Defining the Precision and Sequence Determinants of Protein Synthesis Rates

Protein synthesis drives cellular proliferation and produces the primary effectors of biological function. Understanding how protein synthesis rates are controlled is therefore a central question of quantitative biology. In this work, I explore both the degree of precision in protein production and the mechanisms by which protein synthesis rates are encoded in genome sequences. First, I explore whether proportional synthesis of protein complex subunits, a phenomenon widely observed in bacterial protein synthesis, is a strategy adopted by eukaryotes. Using ribosome profiling, I observe proportional synthesis in the budding yeast Saccharomyces cerevisiae and through chromosomal duplications show that the precision in these protein synthesis rates is hard-coded without widespread negative feedback regulation. Proportional synthesis is also seen in large abundant complexes conserved in higher eukaryotes.
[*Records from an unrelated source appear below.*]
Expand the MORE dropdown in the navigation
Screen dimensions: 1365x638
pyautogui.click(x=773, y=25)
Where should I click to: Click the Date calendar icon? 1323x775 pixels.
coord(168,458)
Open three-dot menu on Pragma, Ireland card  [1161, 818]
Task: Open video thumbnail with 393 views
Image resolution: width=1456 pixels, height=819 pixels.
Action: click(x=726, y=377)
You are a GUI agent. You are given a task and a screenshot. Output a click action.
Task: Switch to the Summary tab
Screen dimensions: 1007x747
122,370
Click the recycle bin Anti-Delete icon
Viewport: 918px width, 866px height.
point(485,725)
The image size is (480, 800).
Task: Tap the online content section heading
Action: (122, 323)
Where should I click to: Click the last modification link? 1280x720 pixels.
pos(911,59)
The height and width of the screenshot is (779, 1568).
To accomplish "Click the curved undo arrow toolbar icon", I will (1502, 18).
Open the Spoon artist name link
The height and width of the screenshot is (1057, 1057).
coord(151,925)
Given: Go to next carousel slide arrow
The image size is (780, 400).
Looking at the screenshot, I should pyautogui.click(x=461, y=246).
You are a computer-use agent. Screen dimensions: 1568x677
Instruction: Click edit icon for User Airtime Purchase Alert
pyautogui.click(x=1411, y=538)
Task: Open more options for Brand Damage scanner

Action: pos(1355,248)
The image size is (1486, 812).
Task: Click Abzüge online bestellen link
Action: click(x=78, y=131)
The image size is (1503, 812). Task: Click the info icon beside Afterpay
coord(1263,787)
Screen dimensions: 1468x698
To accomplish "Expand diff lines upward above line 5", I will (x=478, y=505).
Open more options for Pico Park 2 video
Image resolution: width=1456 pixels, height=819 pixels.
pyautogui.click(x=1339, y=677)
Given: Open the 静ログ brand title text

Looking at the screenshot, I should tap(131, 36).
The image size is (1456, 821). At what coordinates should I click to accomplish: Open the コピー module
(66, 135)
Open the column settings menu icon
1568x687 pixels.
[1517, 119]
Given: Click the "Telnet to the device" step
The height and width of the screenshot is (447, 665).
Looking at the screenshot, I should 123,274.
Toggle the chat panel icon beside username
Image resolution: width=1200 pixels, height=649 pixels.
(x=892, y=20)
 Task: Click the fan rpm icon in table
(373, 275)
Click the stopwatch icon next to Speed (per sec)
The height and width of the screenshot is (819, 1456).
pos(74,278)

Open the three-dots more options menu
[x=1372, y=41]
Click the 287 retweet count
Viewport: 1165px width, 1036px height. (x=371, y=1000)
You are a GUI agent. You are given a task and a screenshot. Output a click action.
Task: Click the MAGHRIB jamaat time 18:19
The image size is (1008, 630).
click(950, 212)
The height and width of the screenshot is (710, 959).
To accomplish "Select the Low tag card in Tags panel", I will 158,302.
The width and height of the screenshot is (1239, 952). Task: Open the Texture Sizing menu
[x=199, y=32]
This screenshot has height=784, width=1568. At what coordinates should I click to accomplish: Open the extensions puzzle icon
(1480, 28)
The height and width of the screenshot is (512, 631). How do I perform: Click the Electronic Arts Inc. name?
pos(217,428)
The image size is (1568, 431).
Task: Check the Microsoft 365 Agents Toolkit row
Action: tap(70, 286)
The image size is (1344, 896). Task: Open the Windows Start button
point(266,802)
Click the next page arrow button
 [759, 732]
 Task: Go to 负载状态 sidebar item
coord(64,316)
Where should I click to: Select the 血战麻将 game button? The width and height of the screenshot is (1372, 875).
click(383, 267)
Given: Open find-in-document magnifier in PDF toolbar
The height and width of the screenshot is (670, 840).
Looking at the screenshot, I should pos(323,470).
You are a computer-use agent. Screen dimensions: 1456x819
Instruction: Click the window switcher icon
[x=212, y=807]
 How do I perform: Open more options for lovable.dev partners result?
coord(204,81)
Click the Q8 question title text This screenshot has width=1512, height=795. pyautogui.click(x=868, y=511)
I additionally present work to unify this understanding of proportional synthesis with evidence of post-translation buffering of protein complex subunit abundance derived from mass spectrometry. In the second half of this thesis, I turn my focus towards understanding how RNA decay and processing rates, two poorly understood processes central to the quantitative tuning of protein synthesis, are encoded in bacterial mRNAs. Using high-resolution RNA end-mapping techniques in combination with genetic perturbations to stabilize intermediates of RNA decay, I generate a global map of positions of endonuclease cleavage in Bacillus subtilis. Coupling this approach with knockouts of specific endonucleases, I greatly expand and refine the known set of targets of RNase Y, its specificity factor YlbF, and RNase III. Through this, I capture sequence and structural features recognized by RNase Y, the primary endonuclease initiating RNA decay in B. subtilis. I additionally provide evidence for a novel RNA 5′ end trimming activity of unknown origin. Finally, I present a system for massively parallel interrogation of the sequence-function relationship of B. subtilis mRNA processing sites. Using this approach, I uncover key sequence determinants of cggR-gapA and glnRA operon processing by RNase Y. Taken together, this work provides insight into the degree of precision achieved in gene expression across life and reveals mechanistic details of how protein synthesis can be tuned through RNA decay in a model Gram- positive bacterium.